▶ [The task]
Filter the listing below down to the lines containing the word "will".

*****

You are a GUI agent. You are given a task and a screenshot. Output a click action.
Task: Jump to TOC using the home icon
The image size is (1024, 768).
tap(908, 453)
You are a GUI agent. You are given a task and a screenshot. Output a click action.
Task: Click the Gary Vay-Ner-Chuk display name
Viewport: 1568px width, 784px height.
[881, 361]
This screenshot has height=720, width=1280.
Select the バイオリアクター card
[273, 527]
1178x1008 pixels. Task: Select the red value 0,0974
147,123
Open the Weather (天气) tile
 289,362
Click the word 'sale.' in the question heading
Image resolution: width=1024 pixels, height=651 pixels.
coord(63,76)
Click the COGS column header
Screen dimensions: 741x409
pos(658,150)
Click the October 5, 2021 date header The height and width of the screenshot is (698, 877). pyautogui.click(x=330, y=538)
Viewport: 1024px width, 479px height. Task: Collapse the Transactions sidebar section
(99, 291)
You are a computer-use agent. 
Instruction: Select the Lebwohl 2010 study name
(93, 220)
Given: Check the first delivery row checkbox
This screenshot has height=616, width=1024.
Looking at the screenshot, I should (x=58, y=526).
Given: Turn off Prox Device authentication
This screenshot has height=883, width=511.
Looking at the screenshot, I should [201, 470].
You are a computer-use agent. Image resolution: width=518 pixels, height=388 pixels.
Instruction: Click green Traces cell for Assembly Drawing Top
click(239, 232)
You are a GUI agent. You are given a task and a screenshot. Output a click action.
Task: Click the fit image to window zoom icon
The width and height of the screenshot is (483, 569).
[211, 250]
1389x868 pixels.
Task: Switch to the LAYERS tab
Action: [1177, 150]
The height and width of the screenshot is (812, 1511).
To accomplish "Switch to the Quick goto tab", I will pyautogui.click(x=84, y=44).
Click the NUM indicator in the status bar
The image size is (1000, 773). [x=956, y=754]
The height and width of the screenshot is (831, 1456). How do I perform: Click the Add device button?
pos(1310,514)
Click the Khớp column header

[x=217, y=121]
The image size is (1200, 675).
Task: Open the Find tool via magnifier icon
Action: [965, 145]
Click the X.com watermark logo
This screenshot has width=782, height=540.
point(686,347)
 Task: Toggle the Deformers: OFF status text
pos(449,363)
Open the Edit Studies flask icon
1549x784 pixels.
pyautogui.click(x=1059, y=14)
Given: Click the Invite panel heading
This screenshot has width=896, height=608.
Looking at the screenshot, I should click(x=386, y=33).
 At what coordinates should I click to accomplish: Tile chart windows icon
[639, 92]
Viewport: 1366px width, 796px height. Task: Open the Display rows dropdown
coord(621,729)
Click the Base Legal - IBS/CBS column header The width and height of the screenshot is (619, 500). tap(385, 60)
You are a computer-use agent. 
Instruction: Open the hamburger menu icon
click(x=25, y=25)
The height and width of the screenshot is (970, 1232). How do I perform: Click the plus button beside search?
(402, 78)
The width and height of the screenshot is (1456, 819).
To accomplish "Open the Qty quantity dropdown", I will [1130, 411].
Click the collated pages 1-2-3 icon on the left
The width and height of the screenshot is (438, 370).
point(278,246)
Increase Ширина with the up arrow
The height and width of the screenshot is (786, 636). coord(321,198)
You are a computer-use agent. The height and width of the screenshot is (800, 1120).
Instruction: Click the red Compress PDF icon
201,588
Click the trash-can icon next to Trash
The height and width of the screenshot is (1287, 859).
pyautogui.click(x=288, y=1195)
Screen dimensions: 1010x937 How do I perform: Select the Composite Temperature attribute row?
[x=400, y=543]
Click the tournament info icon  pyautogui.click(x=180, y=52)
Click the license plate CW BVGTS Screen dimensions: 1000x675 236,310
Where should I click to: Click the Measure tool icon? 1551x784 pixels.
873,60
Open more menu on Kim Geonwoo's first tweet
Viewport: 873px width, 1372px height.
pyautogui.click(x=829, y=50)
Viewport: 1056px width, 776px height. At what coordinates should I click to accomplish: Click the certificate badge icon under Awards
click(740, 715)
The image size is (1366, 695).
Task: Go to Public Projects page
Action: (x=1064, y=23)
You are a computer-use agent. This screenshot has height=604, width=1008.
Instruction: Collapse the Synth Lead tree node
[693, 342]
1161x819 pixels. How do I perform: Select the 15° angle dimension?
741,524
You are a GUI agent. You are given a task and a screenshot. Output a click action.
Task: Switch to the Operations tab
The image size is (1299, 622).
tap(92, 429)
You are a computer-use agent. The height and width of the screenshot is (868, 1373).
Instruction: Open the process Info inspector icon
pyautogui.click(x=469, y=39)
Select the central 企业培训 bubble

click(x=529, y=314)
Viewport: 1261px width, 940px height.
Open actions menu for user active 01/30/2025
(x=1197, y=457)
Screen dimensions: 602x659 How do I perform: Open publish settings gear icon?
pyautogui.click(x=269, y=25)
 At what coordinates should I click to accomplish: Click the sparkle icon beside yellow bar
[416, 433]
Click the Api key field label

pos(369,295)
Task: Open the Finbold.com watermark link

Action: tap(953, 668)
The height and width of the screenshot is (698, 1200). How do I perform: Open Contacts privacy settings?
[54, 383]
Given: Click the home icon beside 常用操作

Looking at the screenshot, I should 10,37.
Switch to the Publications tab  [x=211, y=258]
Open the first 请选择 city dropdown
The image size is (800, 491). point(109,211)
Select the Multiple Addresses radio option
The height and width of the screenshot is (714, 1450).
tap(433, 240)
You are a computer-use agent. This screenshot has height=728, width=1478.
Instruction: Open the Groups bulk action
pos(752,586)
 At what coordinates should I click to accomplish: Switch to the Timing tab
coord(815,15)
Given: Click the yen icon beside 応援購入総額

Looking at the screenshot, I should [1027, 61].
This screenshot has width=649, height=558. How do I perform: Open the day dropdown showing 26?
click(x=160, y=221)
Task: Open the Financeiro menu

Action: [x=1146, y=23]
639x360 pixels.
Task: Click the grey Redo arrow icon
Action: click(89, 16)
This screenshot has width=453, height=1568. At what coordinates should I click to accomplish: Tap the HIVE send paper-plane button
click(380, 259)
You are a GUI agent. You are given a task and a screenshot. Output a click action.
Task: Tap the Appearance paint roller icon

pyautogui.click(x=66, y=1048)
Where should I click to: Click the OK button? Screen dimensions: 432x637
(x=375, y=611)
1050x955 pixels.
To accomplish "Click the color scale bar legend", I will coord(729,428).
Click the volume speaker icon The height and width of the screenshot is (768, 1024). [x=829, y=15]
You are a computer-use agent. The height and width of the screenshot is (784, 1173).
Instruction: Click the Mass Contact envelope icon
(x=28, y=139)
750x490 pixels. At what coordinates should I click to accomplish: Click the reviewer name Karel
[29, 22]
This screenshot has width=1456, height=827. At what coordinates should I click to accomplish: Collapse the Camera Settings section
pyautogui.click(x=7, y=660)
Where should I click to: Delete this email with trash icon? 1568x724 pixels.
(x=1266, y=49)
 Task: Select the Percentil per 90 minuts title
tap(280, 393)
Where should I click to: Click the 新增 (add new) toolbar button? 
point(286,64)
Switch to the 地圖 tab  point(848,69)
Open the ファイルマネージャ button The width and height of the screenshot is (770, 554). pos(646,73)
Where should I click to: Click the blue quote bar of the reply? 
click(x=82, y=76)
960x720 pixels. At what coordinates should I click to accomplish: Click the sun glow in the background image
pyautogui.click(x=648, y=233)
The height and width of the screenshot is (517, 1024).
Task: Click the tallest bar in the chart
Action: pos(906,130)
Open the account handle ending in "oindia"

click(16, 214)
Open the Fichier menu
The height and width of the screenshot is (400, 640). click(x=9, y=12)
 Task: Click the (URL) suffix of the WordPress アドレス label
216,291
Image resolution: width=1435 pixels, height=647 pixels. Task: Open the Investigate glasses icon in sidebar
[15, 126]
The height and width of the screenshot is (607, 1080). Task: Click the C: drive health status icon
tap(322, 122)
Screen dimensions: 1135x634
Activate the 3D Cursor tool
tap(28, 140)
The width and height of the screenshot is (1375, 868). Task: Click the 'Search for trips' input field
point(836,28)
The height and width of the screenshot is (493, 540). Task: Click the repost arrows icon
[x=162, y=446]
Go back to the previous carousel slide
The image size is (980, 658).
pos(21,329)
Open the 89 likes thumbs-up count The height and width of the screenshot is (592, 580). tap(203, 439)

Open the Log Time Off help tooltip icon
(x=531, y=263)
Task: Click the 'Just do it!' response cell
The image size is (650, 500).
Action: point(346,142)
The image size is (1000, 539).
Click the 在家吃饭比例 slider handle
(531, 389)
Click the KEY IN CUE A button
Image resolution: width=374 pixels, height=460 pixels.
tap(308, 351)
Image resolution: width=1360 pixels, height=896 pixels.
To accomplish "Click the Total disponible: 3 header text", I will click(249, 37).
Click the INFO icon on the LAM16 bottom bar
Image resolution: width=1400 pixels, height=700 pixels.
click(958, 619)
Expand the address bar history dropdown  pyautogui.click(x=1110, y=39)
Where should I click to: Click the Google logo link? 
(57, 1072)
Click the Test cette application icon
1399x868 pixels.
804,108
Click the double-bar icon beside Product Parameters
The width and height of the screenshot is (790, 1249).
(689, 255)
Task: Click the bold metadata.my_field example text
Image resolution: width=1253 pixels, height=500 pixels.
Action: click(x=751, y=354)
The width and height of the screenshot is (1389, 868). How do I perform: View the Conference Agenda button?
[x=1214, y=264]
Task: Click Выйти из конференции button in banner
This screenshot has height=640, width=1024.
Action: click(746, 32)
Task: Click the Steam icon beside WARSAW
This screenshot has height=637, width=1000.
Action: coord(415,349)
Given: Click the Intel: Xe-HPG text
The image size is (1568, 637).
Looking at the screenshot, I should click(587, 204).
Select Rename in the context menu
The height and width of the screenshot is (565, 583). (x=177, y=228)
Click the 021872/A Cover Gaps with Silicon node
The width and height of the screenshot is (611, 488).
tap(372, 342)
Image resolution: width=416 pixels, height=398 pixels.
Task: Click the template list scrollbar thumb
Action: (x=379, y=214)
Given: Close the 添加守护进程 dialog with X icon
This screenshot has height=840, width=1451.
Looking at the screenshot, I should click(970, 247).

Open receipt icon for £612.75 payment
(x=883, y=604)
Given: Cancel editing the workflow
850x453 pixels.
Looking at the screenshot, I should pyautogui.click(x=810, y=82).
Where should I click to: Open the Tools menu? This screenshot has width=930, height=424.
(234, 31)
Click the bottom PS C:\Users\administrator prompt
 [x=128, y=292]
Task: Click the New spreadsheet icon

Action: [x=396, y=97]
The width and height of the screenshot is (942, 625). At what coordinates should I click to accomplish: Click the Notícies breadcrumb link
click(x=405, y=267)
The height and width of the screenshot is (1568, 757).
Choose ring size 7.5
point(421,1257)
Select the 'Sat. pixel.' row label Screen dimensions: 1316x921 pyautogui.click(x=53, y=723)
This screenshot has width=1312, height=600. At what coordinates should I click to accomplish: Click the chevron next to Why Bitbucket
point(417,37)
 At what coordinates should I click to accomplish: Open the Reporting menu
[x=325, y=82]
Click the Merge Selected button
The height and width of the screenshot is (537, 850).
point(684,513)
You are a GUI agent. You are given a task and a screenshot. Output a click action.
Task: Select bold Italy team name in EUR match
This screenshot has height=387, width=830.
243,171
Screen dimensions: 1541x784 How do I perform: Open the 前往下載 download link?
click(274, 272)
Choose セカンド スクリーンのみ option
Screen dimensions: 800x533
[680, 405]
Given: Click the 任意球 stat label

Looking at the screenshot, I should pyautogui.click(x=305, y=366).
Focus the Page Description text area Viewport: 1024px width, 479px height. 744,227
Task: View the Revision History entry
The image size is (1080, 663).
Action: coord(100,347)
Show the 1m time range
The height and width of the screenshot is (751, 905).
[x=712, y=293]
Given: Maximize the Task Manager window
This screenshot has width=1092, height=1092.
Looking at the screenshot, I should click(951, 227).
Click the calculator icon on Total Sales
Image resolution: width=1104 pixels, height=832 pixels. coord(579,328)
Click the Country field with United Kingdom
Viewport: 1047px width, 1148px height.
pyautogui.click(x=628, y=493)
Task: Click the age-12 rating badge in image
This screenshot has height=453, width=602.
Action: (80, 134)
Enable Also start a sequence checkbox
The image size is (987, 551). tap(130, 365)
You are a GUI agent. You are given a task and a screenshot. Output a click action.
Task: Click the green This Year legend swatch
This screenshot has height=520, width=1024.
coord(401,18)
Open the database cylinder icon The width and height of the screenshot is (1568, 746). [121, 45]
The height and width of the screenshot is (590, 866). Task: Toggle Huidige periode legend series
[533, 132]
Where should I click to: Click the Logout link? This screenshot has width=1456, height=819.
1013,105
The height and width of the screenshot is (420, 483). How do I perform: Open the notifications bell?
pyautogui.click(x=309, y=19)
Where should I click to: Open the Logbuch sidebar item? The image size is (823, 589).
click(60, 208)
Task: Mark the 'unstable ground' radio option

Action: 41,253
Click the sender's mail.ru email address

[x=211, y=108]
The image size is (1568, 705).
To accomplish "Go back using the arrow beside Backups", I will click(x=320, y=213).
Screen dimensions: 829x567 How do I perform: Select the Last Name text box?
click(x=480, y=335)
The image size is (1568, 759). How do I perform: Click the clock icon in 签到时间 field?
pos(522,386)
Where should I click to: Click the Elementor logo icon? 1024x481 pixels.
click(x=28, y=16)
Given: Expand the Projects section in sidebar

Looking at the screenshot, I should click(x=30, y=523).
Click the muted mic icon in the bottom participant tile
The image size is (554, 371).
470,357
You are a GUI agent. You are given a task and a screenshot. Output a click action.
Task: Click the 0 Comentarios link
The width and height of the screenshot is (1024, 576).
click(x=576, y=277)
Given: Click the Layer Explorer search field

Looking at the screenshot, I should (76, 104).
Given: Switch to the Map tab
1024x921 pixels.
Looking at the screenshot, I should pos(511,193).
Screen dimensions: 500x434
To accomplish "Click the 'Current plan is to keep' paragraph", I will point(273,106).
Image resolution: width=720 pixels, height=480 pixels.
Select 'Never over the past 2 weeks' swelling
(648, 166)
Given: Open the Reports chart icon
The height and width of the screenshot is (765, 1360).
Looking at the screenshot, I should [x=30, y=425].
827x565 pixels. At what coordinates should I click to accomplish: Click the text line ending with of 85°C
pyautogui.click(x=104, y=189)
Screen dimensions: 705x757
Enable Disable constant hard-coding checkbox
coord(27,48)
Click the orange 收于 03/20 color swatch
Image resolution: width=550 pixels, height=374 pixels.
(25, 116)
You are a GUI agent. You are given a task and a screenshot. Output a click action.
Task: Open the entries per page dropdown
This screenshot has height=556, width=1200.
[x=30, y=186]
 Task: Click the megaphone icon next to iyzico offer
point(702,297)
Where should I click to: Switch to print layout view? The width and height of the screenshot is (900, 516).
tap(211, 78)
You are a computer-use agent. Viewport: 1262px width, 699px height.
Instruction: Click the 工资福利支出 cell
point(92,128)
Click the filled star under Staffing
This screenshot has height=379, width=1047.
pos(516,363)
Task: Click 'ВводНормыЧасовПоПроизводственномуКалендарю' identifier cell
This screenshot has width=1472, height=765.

*****

▶ [Solution to the problem]
To accomplish "Switch to the Quick goto tab", I will pyautogui.click(x=84, y=44).
To accomplish "Open the Qty quantity dropdown", I will [1130, 411].
To accomplish "Click the color scale bar legend", I will coord(729,428).
To accomplish "Click the Total disponible: 3 header text", I will click(249, 37).
To accomplish "Go back using the arrow beside Backups", I will click(x=320, y=213).
To accomplish "Click the 'Current plan is to keep' paragraph", I will point(273,106).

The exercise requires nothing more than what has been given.